Reproduce the excerpt below on extending the fold builder to other foldable types, copying everything from "let inline call" down to "folder sm foldable)" character for character.

SELECTED TEXT:

+++

You can extend any of these to handle additional foldable types, including non-enumerable ones, although you need to do it one by one:

type FoldBuilder<'T> with
    member inline builder.For (option : _ option, [<InlineIfLambda>] body : _ -> FoldBuilderCode<_>) =
        FoldBuilderCode<'T> (fun sm ->
            match option with
            | Some x -> (body x).Invoke &sm
            | None -> ())

let two = fold 1 { for x in Some 1 -> (+) x }

type FoldBuilder<'T> with
    member inline builder.For (result : Result<_, _>, [<InlineIfLambda>] body : _ -> FoldBuilderCode<_>) =
        FoldBuilderCode<'T> (fun sm ->
            match result with
            | Ok x -> (body x).Invoke &sm
            | Error _ -> ())

let three = fold 1 { for x in Ok 2 -> (+) x }

I guess you could also do something like this, although again you'd still need to explicitly define extensions:

[<Extension>]
type FoldBuilderExtensions =
    [<Extension>]
    static member inline For<
        'Input,
        'Extensions,
        'Intermediate,
        'State when ('Input or 'Extensions) : (static member Fold : ('State -> 'Intermediate -> 'State) * 'State * 'Input -> 'State)
        > (
            _builder : FoldBuilder<'State, 'Extensions>,
            foldable : 'Input,
            [<InlineIfLambda>] body : 'Intermediate -> FoldBuilderCode<'State>
        ) =
        let folder sm x =
            let mutable sm = sm
            (body x).Invoke &sm
            sm

        let inline call folder state input = ((^Input or ^Extensions) : (static member Fold : ('State -> 'Intermediate -> 'State) * 'State * 'Input -> 'State) (folder, state, input))

        FoldBuilderCode<'State> (fun sm -> sm <- call folder sm foldable)

+++

AVAILABLE DATA:
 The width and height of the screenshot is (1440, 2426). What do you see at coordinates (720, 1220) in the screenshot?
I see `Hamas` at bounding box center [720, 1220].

+++

ANSWER TO THE PROBLEM:
let inline call folder state input = ((^Input or ^Extensions) : (static member Fold : ('State -> 'Intermediate -> 'State) * 'State * 'Input -> 'State) (folder, state, input))

        FoldBuilderCode<'State> (fun sm -> sm <- call folder sm foldable)